The only thing to send back is the number of lines below that hold the string "Given".

----------

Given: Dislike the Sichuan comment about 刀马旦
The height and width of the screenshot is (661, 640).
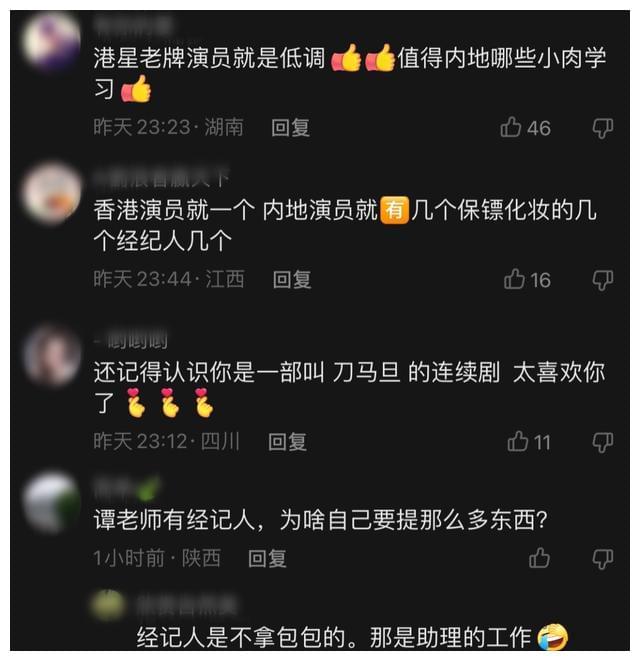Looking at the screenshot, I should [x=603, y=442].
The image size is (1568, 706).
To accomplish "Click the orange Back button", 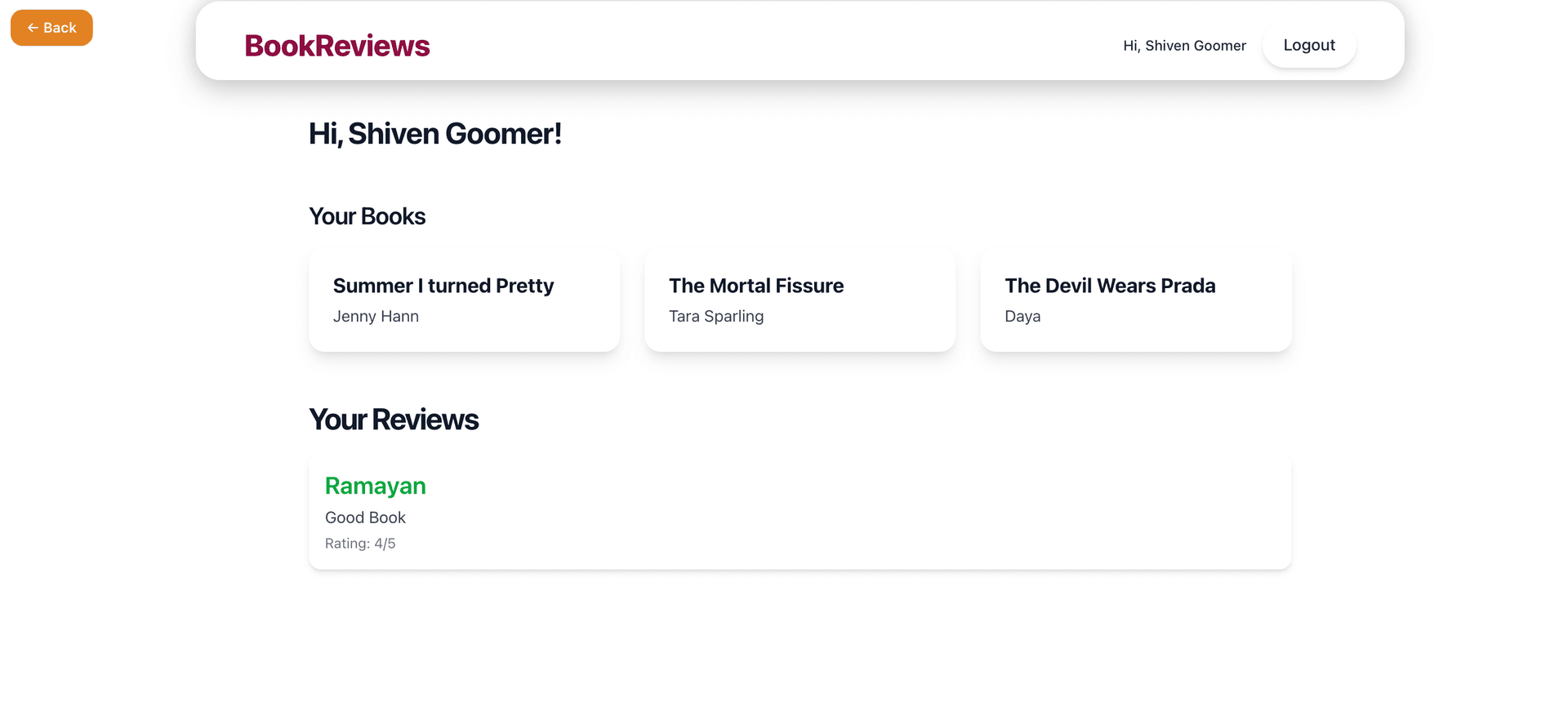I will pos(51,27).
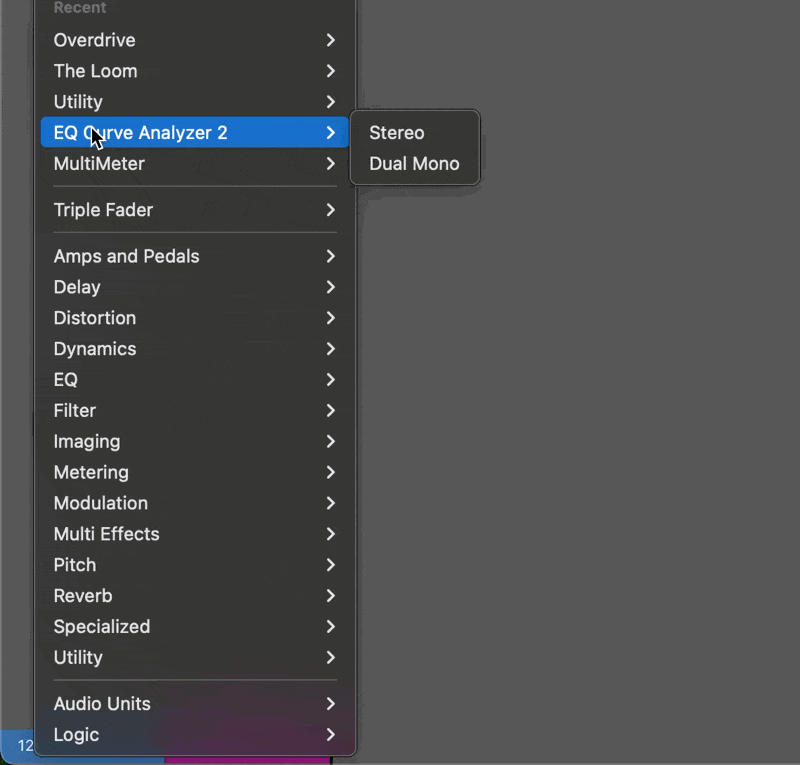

----------

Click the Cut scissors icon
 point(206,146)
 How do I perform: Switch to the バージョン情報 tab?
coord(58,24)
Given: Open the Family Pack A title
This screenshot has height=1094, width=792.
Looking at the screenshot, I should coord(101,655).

----------

_TASK OUTPUT_
2